Sudden or unexplained shifts in your appreciation practices

Sudden or unexplained shifts in your appreciation practices female escort Bend OR

The note is from his manager, acknowledging his anniversary

4. If you haven’t been focused on showing your employees appreciation, don’t overcompensate for it; chances are, they’ll see your efforts as insincere. Instead, let them know that you’re working on developing your gratitude skills as a leader. Take time to ask how they’d like to be recognized. Some may enjoy being thanked publicly, while others will bristle at the idea. The key is to know your employees’ individual preferences.

Making Appreciation Easy and Contagious

The best part of appreciation is that it’s free and doesn’t consume a lot of time. Anyone at any level can offer appreciation. It can be directed toward an employee, a colleague, or a boss. But when leaders get involved in the effort, a culture of appreciation spreads more quickly.

One thing that helps is getting together with other managers to discuss gratitude strategies that have worked well (or haven’t). If you’re a manager, consider partnering with one or more peers to exchange ideas and create accountability for your efforts.

At the end of the day, building a culture of appreciation comes down mostly to a lot of small commonsense practices: Not taking your people for granted. Remembering to say thank-you in a personal and sincere way. Making it clear that you’re interested in your employees’ growth and in them as individuals.

Start by expressing more gratitude to those around you and see what happens. You might be surprised at what a big difference the little things can make.

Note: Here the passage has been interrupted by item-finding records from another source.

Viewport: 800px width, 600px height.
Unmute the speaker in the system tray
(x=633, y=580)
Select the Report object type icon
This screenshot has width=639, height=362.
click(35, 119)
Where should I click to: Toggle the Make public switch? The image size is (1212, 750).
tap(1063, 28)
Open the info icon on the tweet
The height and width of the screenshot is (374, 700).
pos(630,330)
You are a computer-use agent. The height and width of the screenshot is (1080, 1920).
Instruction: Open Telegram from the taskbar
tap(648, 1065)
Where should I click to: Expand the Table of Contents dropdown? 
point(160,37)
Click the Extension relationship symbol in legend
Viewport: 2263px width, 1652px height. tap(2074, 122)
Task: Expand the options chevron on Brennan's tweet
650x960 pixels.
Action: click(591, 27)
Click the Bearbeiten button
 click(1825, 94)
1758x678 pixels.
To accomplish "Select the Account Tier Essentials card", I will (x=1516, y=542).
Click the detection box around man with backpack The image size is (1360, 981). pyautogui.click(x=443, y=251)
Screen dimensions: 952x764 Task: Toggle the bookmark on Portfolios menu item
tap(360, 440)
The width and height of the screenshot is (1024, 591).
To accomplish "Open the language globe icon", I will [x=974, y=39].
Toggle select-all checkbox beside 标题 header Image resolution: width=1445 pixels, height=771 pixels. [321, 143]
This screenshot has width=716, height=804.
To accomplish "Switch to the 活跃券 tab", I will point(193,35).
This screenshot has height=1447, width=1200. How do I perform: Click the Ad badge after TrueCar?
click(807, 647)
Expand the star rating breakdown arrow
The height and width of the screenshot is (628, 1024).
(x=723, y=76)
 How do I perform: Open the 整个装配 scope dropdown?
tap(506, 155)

Most companies run some kind of employee-recognition programs, but often they fall flat, wasting resources. Many become just another box for managers to check or are seen as elite opportunities for a favored few, leaving the rest of the workforce feeling left out. Meanwhile, a lot of individual managers also fail to adequately express appreciation, mistakenly assuming that reports know how they feel or struggling to balance gratitude with developmental feedback. In focus groups and interviews, however, employees reveal that making them feel valued and recognized isn’t all that complicated: It mostly comes down to a lot of small, commonsense practices.

Imagine this scenario: An employee named Rowen arrives at work on his 10-year anniversary and finds a gift card with a sticky note on his desk. Realizing it didn’t even include a thank-you or a congratulations, Rowen rolls his eyes.

While most companies run employee-recognition programs of some sort, all too often they produce reactions like Rowen’s. Instead of giving people a meaningful sense of appreciation, they become just another box for managers to check and are completely disconnected from employees’ accomplishments. Some companies try to make programs more relevant by giving specific awards to individuals who’ve, say, created and led an important new initiative, “embodied” the organization’s values in their behavior, or had a significant impact. Yet that approach has problems too: Awards can be seen as an elite opportunity for a chosen few – and leave the majority of the workforce feeling left out and overlooked.

If managers could make a far broader group of employees feel appreciated, the benefits would be considerable. Adam Grant and Francesca Gino have found that when people experience gratitude from their manager, they’re more productive. Another researcher recently found that teams perform tasks better when their members believe that their colleagues respect and appreciate them.

But in our combined 50-plus years of working to improve organizations, we’ve observed that many managers struggle to make employees feel that their talents and contributions are noticed and valued. To explore this problem, we recently took a deep dive within an organization to see how organizational efforts to show appreciation and gratitude were perceived. In that project we engaged with both employees and managers through focus groups, survey questions, and learning sessions. And what we discovered was that even though bosses feel it’s challenging to show their staff appreciation, the employees think it’s actually pretty simple.